New Ag Irrigation Strategies on Tap in the Pacific Northwest

Researchers seeking a geographic poster child for climate change in the U.S. need not break a sweat — record-high temperatures or not. Their search can easily settle upon the Pacific Northwest (PNW).


Tucked in the corners of two countries, the region has spent at least the last decade enduring a climatic home-field disadvantage based on extreme weather events.

  • The 2015 growing season in Washington state was one of the driest on record due to early, rapid snow melt. Temperatures during that season’s water year — Oct. 1, 2014, through Sept. 30, 2015 — ranged well above average.
  • In 2021, despite a probability of near zero, an unprecedented “heat dome” struck the PNW between June 25 and July 7. All-time highs were set in British Columbia (121° F) and Washington (120° F) and tied in Oregon (119° F).
  • Nine months later, Washington went full 180, experiencing its third-coldest and 10th-wettest April in 128 years. The entire meteorological spring (March through May) was the fourth-coldest in much of Puget Sound over 130 years of records.

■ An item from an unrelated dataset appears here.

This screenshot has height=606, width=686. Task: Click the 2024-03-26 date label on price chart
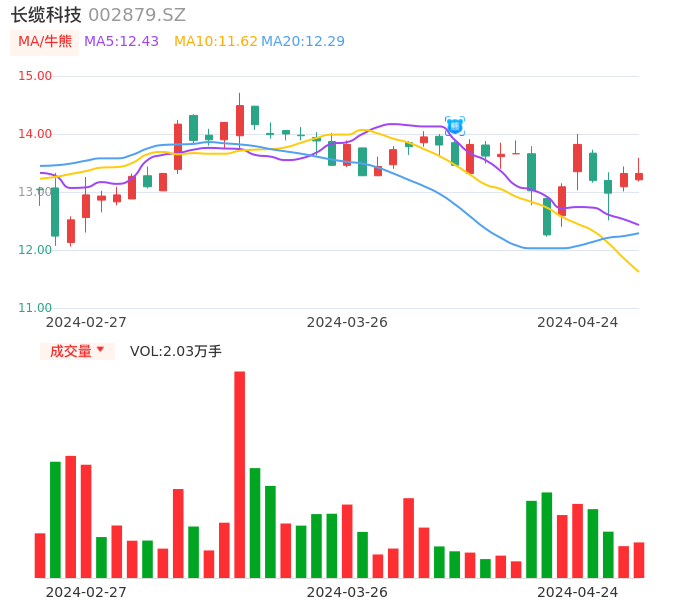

As growers in the PNW are increasingly learning, if not fearing, when you’re hot, you’re hot; when you’re not, you’re not. Not a bad motto for a climate change poster.

How is this affecting growers in Washington, Oregon, Idaho, and British Columbia? More importantly, how will it affect their children and grandchildren the rest of this century?

Washington State University (WSU) has paid particular attention to the topic. Jennifer Adam, the Berry Distinguished Professor of Civil and Environmental Engineering at the school, has taken advantage of state-of-the-art science and modeling to provide a clearer understanding of the Columbia River Basin while projecting its water future in eastern Washington.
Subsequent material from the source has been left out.